Spencer Knight nearly flawless in goal as Panthers bottle up Ducks, 3-0
The Florida Panthers’ decision to stand by Spencer Knight during his public battle with obsessive-compulsive disorder was more than the right thing to do. It also was the smart thing to do.
Knight when right mentally and physically is a special talent. And over the past month, Florida’s 23-year-old goaltender has been at the top of his game.

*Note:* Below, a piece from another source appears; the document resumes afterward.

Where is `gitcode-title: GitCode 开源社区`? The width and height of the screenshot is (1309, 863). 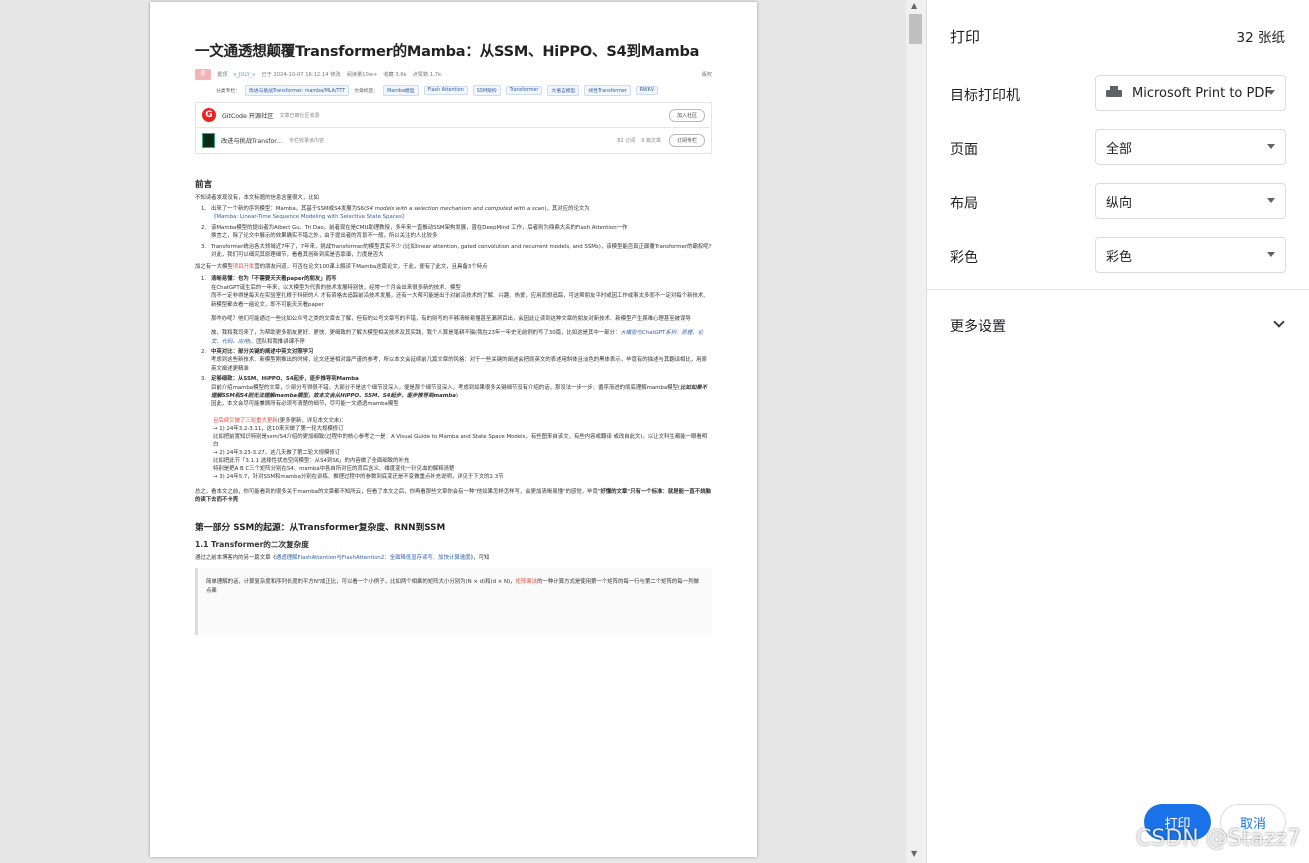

Knight on Saturday turned away all 34 shots he faced in the Panthers’ 3-0 victory over the Anaheim Ducks. What’s more, he was a quarter of an inch or so away from his first NHL goal. Knight’s empty-net attempt with the game firmly in hand clanged off the post. (Knight did get a point with an assist on Gustav Forsling’s seventh goal of the season a few moments later).
“Yeah I tried,” Knight said with a chuckle. “I’ll take the assist though.”
Knight’s shutout was the fifth of his career. He this season at the very least has proven he’s still a premium NHL backup. But that’s selling him short. Knight right now is the hottest goalie in a position group that includes a presumptive Hall of Famer.
Knight since Dec. 22 is 4-1 with 133 saves on 142 shots (.937 save percentage) with a 1.61 goals-against-average. Sergei Bobrovsky, meanwhile, is 2-5-1 with a .897 save percentage and a 3.05 GAA over that same stretch.
But don’t expect Paul Maurice to shake up his depth chart based on that relatively small sample size. The Panthers coach told reporters postgame that the goalie rotation was set months ago with the plan of keeping Bobrovsky sharp and healthy for the playoffs.
“We might move a few games around here here or there,” said Maurice, whose Cats head out for a four-game West Coast road trip at 27-17-3. “But both of those are going to play meaningful hockey and we’re gonna need both to be good based just on the sheer number of games.”
They’re also going to need more than five shifts from their leading scorer.
The Panthers couldn’t get out of their own way in the first period, playing shorthanded for more than 6 1/2 minutes thanks in large part to an unlucky kneeing game misconduct penalty assessed to Sam Reinhart three quarters of the way through the opening 20.
Reinhart tried to hip check Isac Lundestrom behind the Anaheim goal and missed, with his momentum carrying his knee into Lundestrom, which sent the Ducks center to the ice and ultimately the locker room.
But the Panthers got to the break tied at 0-0 thanks to Knight, who turned away all 11 shots he faced in the first period.
Knight stayed hot throughout the second period, with 14 more saves in the middle 20 -- including four in succession with the Ducks shorthanded. Anaheim couldn’t solve him or Florida’s defense. A well-placed stick by Mackie Samoskevich foiled what looked to be a certain point-blank goal on an empty net by ex-Panther Frank Vatrano.
On the other end of the ice, Josh Gibson and the Ducks defense was nearly as stingy. Gibson robbed Sam Bennett of his first goal in 20 games with a deft save, and had some puck luck a short time later when Matthew Tkachuk’s promising attempt smacked the post.
But the Panthers finally broke through, thanks again to the pleasantly surprising Jesper Boqvist, who beat Gibson for his career-best 11th goal of the season midway through the second. Tomas Nosek and Dmitry Kulikov both were credited with assists.
The Panthers’ second goal was unassisted. Anton Lundell literally did it all on his own. Roughly five minutes in into the third, stole the puck from Alex Killorn at center ice, made a move on defensemen Brian Dumoulin, and then beat Gibson stick-side on what frankly was a soft goal.
The goal was Lundell’s 11th on the season -- seven shy of his career high. Forsling rounded out the scoring with an open-netter with seven seconds remaining in regulation.